WORK INSTRUCTION: Every line of the records below that has the word "label" should be copied.

__________________________________________________

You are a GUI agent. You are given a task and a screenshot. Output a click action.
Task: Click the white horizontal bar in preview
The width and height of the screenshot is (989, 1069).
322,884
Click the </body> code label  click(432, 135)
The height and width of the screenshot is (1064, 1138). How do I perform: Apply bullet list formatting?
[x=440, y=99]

__________________________________________________

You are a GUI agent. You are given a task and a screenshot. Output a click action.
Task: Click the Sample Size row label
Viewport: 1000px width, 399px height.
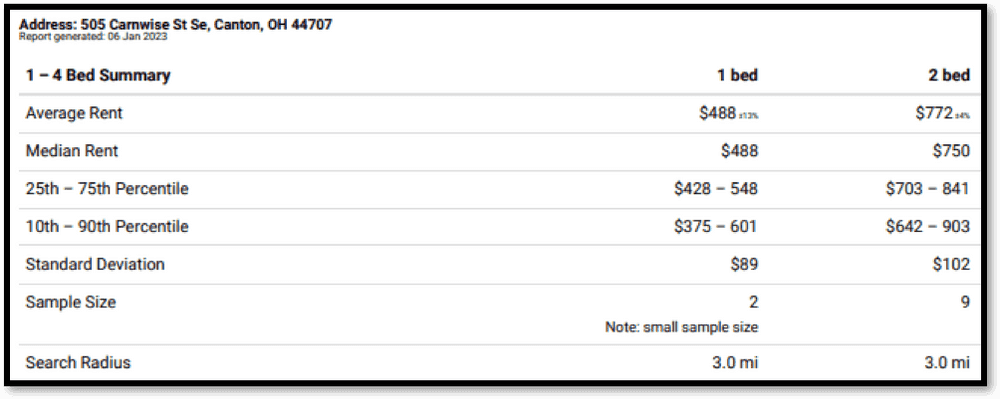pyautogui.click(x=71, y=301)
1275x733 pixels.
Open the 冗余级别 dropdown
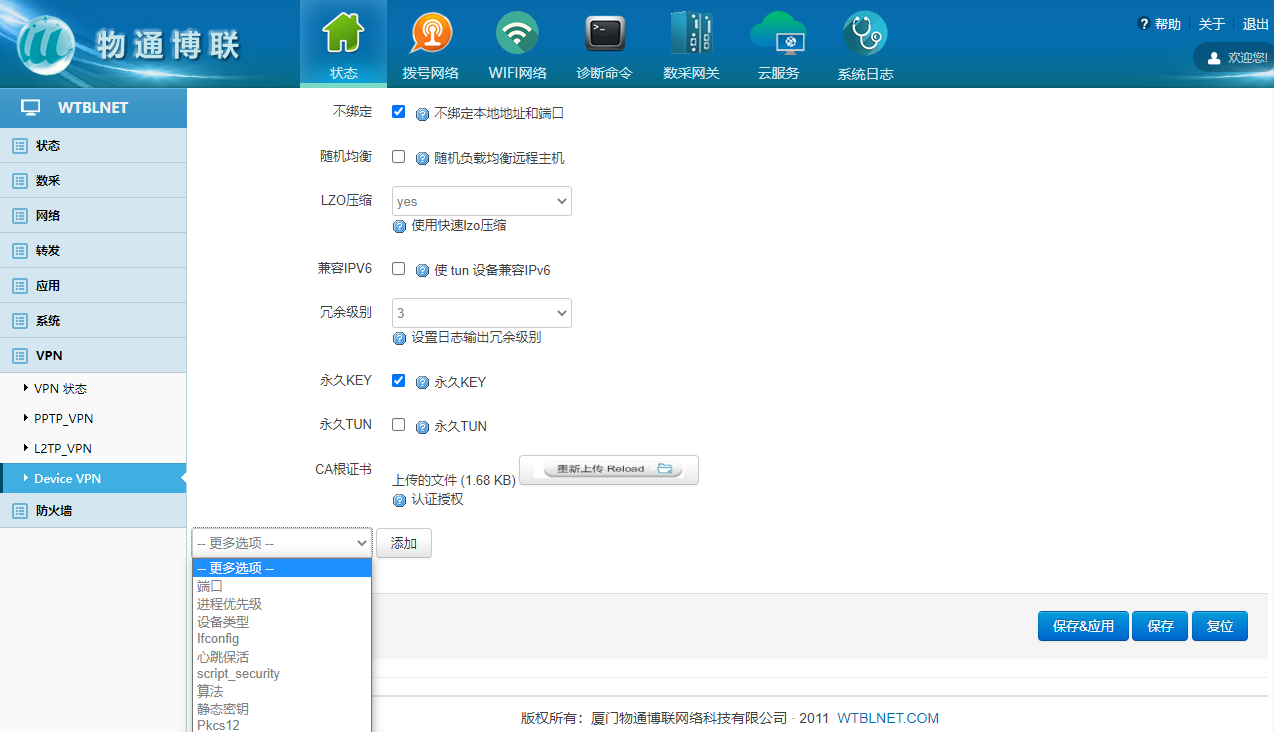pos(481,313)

__________________________________________________

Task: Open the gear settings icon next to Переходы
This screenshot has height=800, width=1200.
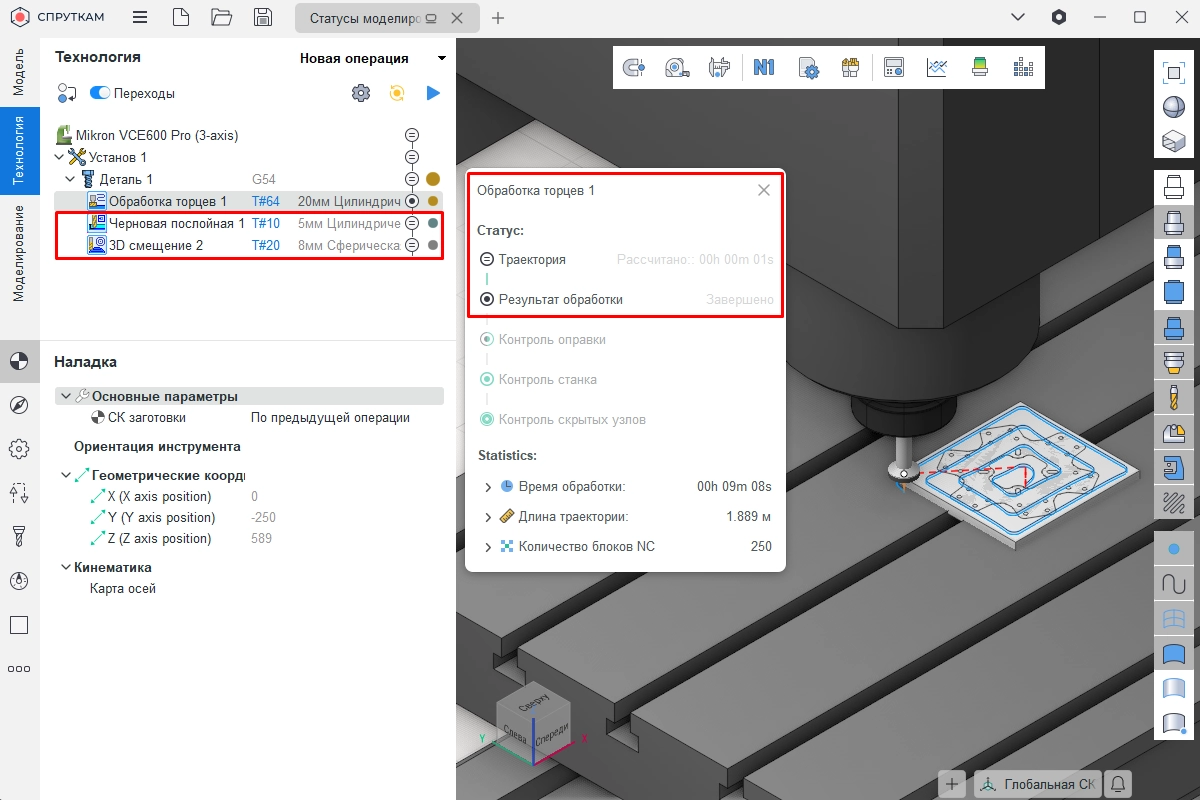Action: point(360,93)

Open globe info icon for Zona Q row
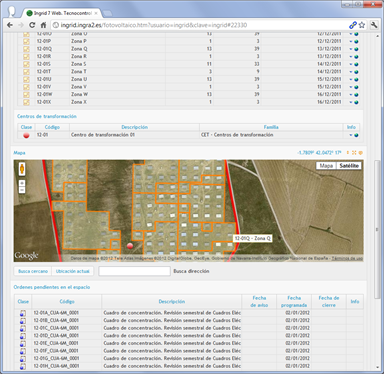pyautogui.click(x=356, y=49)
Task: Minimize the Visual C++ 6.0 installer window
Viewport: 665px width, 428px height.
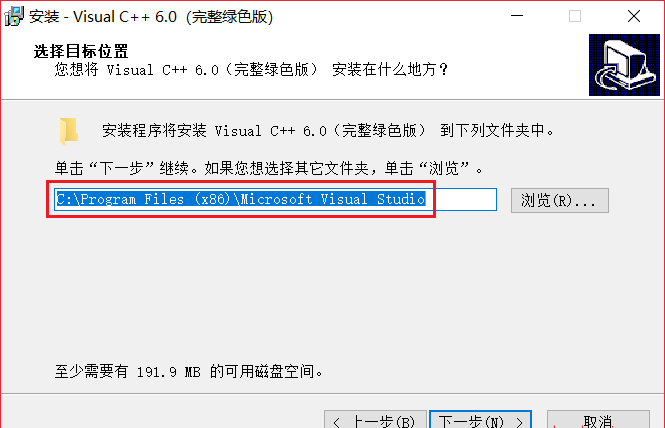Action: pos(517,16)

__________________________________________________

EXERCISE ANSWER:
Click the </body> code label  click(432, 135)
Task: Click the Sample Size row label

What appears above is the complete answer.